Payment made by the assessee as non-compete fee was an allowable revenue expenditure under Section 37(1) of the Act –Supreme Court
In a recent judgment, Hon’ble Supreme Court has held that non-compete fee payment made to essentially keep a potential competitor out of the same business cannot be considered as acquisition of any capital asset or bringing into existence a new profit earning apparatus.
ABCAUS Case Law Citation:
4950 (2025) (12) abcaus.in SC
The core issue for consideration in relevant appeals was whether noncompete fee paid by the assessee is a revenue expenditure or capital expenditure?

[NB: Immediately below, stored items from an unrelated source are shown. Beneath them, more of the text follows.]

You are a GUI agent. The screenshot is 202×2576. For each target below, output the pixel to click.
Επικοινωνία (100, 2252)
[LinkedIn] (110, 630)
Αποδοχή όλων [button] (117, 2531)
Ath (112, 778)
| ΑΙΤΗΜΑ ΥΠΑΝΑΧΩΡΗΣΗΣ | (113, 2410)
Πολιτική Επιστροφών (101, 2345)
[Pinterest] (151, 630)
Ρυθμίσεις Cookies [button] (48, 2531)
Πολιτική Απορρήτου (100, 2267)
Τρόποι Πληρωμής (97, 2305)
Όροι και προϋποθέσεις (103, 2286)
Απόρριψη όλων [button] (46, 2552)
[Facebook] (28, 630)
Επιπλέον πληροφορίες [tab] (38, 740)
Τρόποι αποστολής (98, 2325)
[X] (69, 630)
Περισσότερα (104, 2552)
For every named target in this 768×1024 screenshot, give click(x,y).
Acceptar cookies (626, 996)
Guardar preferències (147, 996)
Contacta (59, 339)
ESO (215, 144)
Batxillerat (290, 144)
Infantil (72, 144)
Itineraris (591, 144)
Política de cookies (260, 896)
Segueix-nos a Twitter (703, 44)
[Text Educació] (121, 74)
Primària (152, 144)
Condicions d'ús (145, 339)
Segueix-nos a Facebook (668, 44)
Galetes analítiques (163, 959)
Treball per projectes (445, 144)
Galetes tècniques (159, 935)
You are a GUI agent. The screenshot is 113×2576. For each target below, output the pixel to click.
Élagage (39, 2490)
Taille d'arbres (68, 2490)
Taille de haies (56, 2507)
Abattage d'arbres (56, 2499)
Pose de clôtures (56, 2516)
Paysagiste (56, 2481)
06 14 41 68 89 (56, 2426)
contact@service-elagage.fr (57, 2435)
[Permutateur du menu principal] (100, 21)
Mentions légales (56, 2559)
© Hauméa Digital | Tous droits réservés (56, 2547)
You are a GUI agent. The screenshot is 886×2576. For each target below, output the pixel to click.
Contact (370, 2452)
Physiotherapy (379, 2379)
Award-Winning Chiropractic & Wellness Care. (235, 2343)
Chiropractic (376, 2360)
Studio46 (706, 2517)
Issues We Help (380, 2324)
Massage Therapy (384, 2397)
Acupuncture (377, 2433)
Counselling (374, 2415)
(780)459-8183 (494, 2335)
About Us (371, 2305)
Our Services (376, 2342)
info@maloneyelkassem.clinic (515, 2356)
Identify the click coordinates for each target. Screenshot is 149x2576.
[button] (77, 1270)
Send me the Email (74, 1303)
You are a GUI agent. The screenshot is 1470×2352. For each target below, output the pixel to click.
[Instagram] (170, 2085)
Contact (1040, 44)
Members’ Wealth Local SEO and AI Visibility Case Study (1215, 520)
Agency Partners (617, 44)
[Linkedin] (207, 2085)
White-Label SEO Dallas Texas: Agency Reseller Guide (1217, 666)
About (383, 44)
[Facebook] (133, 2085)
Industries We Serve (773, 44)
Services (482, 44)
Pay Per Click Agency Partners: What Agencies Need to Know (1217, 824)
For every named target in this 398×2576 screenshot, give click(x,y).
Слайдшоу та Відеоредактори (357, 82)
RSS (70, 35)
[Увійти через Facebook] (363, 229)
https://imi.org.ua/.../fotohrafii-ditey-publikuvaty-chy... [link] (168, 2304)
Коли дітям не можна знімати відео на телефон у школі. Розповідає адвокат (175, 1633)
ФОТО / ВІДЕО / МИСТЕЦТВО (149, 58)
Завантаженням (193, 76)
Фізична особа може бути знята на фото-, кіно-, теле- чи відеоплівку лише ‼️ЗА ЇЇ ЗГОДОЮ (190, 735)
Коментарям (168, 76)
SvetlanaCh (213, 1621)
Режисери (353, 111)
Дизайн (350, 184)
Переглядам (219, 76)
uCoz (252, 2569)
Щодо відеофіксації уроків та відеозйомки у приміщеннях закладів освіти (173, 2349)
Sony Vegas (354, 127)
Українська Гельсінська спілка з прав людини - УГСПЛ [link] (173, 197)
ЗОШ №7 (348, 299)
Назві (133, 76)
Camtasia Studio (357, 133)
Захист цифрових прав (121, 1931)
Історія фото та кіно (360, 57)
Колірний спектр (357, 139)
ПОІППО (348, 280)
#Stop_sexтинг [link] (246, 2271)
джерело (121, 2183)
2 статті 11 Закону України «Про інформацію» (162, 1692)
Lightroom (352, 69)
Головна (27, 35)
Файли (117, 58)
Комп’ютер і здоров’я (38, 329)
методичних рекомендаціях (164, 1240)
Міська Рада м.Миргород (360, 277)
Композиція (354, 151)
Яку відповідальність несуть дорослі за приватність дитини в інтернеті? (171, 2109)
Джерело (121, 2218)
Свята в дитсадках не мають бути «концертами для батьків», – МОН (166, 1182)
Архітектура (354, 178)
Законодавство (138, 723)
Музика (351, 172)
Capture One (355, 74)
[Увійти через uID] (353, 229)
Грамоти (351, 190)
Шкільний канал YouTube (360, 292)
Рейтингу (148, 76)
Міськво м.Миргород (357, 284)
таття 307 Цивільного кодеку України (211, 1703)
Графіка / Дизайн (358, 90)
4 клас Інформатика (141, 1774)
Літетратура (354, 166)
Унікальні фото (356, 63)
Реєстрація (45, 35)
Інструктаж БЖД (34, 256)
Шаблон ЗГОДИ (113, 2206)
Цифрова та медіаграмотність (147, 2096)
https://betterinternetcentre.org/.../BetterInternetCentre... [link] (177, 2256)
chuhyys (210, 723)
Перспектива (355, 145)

The Hon’ble Supreme Court observed that non-compete compensation from the stand point of the payer of such compensation is so paid in anticipation that absence of a competition from the other party may secure a benefit to the party paying the compensation. However, there is no certainty that such benefit would accrue. Further, notwithstanding such arrangement, the payer assesee may still not achieve the desired result.
The Hon’ble Supreme Court observed that in the present case, on account of payment of non-compete fee, the assessee had not acquired any new business and there is no addition to the profit making apparatus of the assessee. The assets remained the same. Such payment made by the appellant assessee did not create a monopoly of the appellant over the business of the goods. Payment was made only to ensure that the appellant operated the business more efficiently and profitably.
The Hon’ble Supreme Court held that payment made by the appellant assessee as non-compete fee was an allowable revenue expenditure under Section 37(1) of the Act.